NATO, geleneksel sınamaların yanı sıra siber tehditlerin giderek ehemmiyet kazanmasıyla dikkatini siber alana çevirerek, bu çerçevede kapasitesini geliştirmeye başladı.
Siber alanda, devlet ve devlet dışı aktörlerin giderek artan boyutlarda tehdit teşkil etmesiyle NATO 2016 Tepesi’nde kara, hava ve denizin yanı sıra siberi yeni harekat alanı olarak belirledi.
Böylelikle NATO, müttefiklerini yalnızca fiziki dünyada karşılarına çıkabilecek tehditlere karşı değil, tıpkı vakitte siber ve sanal ortamda oluşabilecek sınamalara karşı da müdafaayı taahhüt etmiş oldu.
SİBER ATAKLAR ULUSAL GÜVENLİĞİ TEHDİT EDEBİLİYOR
Teknolojik gelişmelerle kapsamı ve tesiri giderek artan siber tehditler, genel manada ziyanlı kodlarla, planlı bir formda dijital sistemleri amaç alan ataklar olarak nitelendiriliyor.
Virüsler yahut misal kodlarla, dijital yazılımları amaç alan siber akınlar, bilinmeyen ve hassas dataların çalınması, dataya ziyan verilmesi, elektrik ve askeri teçhizat sistemlerinin ve sanal ağların çökertilmesi üzere kıymetli ziyanlara yol açabiliyor.
Genellikle saldırganın tespitinin güç olduğu siber ataklar, günlük hayatı felç etme kapasitesine sahip olmanın yanı sıra önemli ulusal güvenlik tehdidi haline de dönüşebiliyor.
NATO’DA “SİBER SAVUNMA” KAVRAMININ OLUŞUMU
İttifak, siber taarruzlara karşı kendini güçlendirmesi gerektiğini birinci kere Prag’da düzenlenen 2002 Tepesi’nde gündeme getirdi. Bu noktadan sonra tepe gündemlerinin değerli unsuru haline gelen siber ataklara karşı NATO, 2008’de birinci kere ortak “siber savunma politikasını” kabul etti.
NATO müttefikleri, 2014’te siber savunmayı “ortak savunmanın” bir kesimi olarak kabul ederek, 5’inci unsurun siber akın karşısında işletilebileceğine karar verdi.
2016 Varşova Doruğu’nda ise kara, hava ve denizin yanı sıra siberi yeni harekat alanı olarak belirleyen NATO müttefikleri, tıpkı vakitte siber savunma kapasitelerini geliştirmeyi taahhüt etti.

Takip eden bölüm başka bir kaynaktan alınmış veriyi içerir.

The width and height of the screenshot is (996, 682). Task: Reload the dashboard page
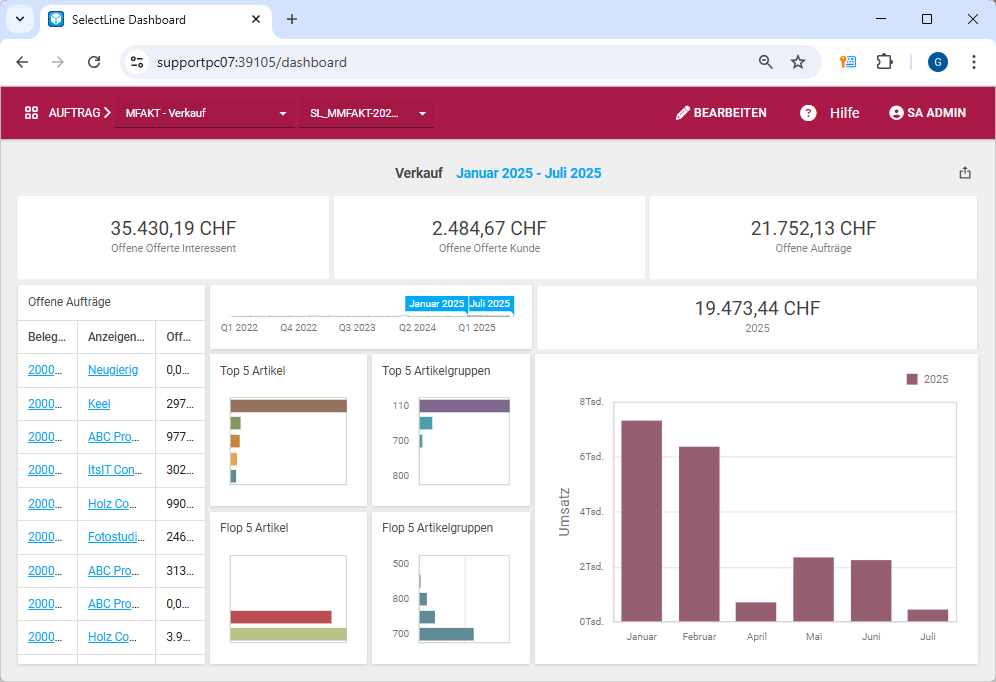click(94, 62)
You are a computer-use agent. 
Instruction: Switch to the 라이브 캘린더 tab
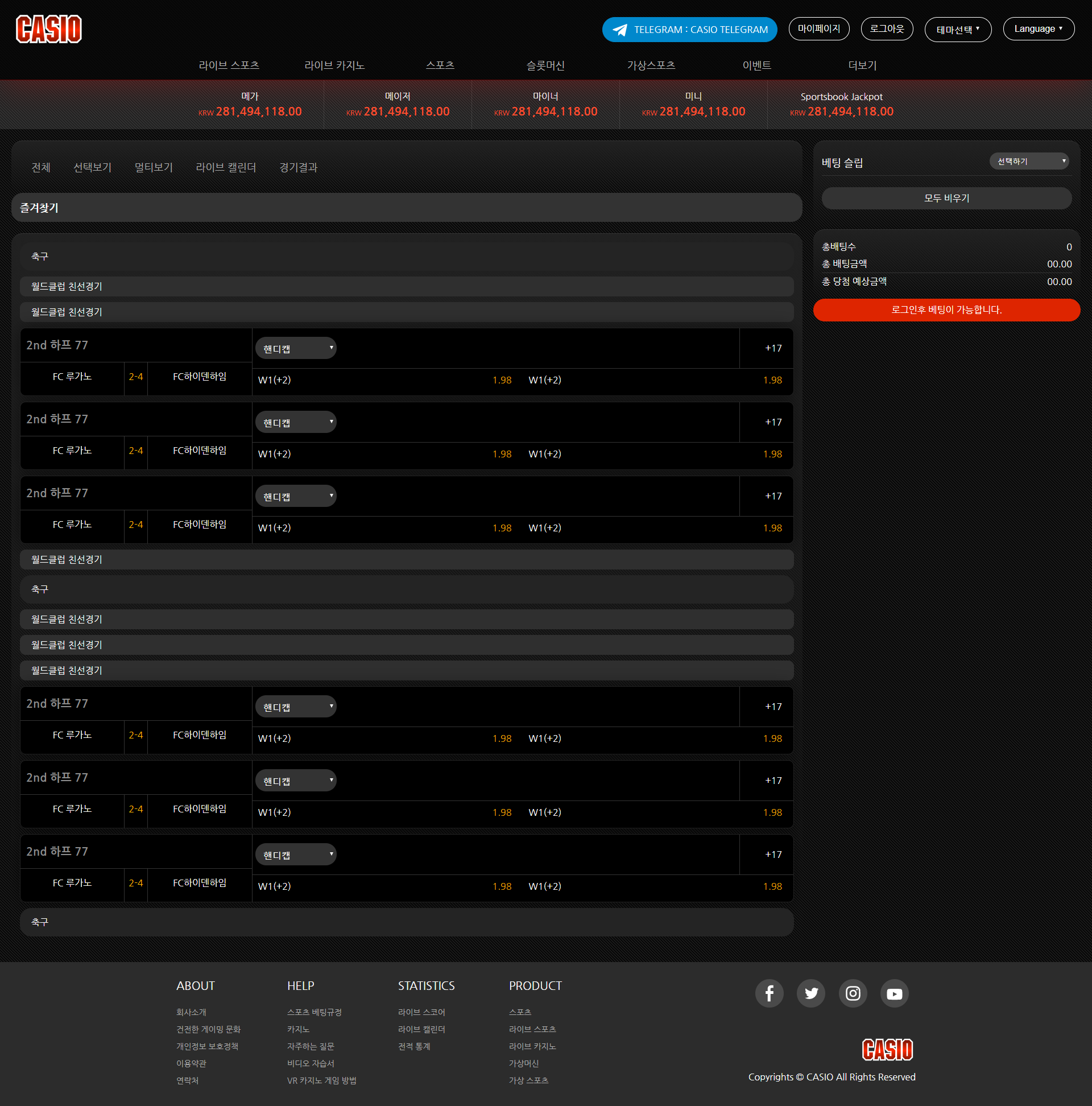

NATO, 2018’de de ittifaka yönelik siber hücumların arttığına dikkati çekerek, Brüksel’de düzenlenen tepede, yeni “Siber Operasyon Merkezi” kurma kararı aldı.
“NATO SİBER SÜRATLİ TEPKİ” TİMİ 24 SAAT MİSYONA HAZIR
“İttifakın genel caydırıcılık ve savunmasını güçlendirmek için havada, karada ve denizde olduğu üzere siber alanda da tesirli biçimde faaliyet gösterebilmeliyiz.” unsuruyla hareket eden NATO, siber alanda milletlerarası hukukun geçerli olduğunu savunuyor.
Siber savunma alanında eğitim ve tatbikatlara çok ehemmiyet veren NATO’ya bu çerçevede, Estonya’nın başşehri Tallinn’de bulunan ve ittifaka akreditasyonu olan Siber Savunma Mükemmeliyet Merkezi katkı sağlıyor.
NATO müttefikleri, ortak siber savunma kapasitelerini geliştirmek, siber akınları engellemek ve bu taarruzların tesirlerini azaltmak için bilgi paylaşımında bulunuyor. İttifaka, misyon ve operasyonları için ülkelerin ulusal siber savunma kapasitelerini kullanma hakkı da sağlanıyor.
Diğer yandan ittifak, müttefiklere 24 saat yardım sağlayabilmek için “NATO Siber Süratli Tepki” timini hazırda tutuyor.
Siber savunma alanında daha tesirli olmak için NATO, hem mevzuyla alakalı işletmelerle hem de Avrupa Birliği (AB) ile iş birliği geliştiriyor. O denli ki birlikte eğitim ve tatbikatlar yürüten, bilgi paylaşımında bulunan NATO ve AB için siber, temel iş birliği alanlarından birini oluşturuyor.
Siber akınların giderek daha karmaşık hal almaya başladığı ve gerek devlet gerekse devlet dışı aktörlerce sıklıkla kullanılmaya başladığı periyotta, siber alanının NATO için değerini artarak muhafazaya devam etmesi bekleniyor.